-- START OF Material provided --

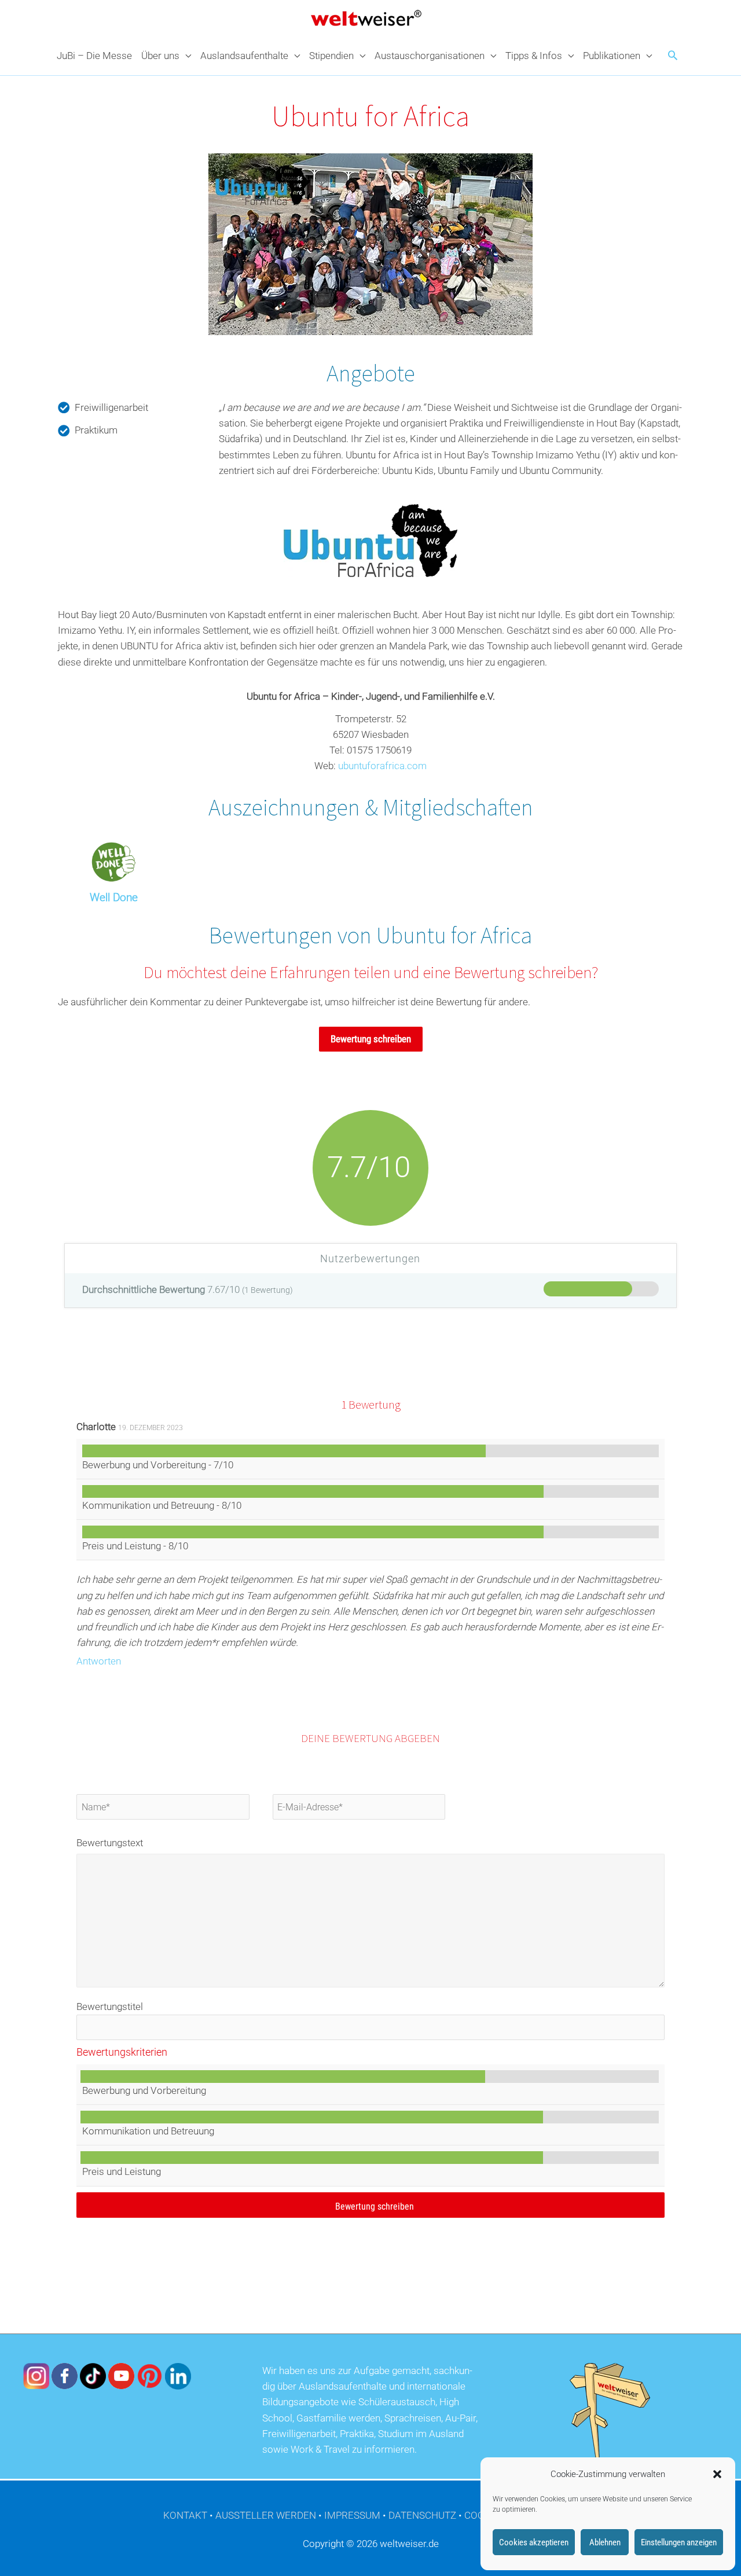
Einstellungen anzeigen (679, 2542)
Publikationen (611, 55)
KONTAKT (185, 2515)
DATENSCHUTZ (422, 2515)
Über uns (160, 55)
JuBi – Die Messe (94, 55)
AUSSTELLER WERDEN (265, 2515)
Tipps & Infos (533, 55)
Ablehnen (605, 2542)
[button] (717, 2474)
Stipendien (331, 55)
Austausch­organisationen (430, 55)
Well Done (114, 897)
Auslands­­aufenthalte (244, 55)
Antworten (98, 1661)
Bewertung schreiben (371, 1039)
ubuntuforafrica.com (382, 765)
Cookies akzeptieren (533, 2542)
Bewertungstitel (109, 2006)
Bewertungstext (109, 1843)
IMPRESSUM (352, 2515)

-- END OF Material provided --

Output the data above as a JSON list of strings, with one string for each line and no blank lines. Leave out the pictures.

[
  "Einstellungen anzeigen (679, 2542)",
  "Publikationen (611, 55)",
  "KONTAKT (185, 2515)",
  "DATENSCHUTZ (422, 2515)",
  "Über uns (160, 55)",
  "JuBi – Die Messe (94, 55)",
  "AUSSTELLER WERDEN (265, 2515)",
  "Tipps & Infos (533, 55)",
  "Ablehnen (605, 2542)",
  "[button] (717, 2474)",
  "Stipendien (331, 55)",
  "Austausch­organisationen (430, 55)",
  "Well Done (114, 897)",
  "Auslands­­aufenthalte (244, 55)",
  "Antworten (98, 1661)",
  "Bewertung schreiben (371, 1039)",
  "ubuntuforafrica.com (382, 765)",
  "Cookies akzeptieren (533, 2542)",
  "Bewertungstitel (109, 2006)",
  "Bewertungstext (109, 1843)",
  "IMPRESSUM (352, 2515)"
]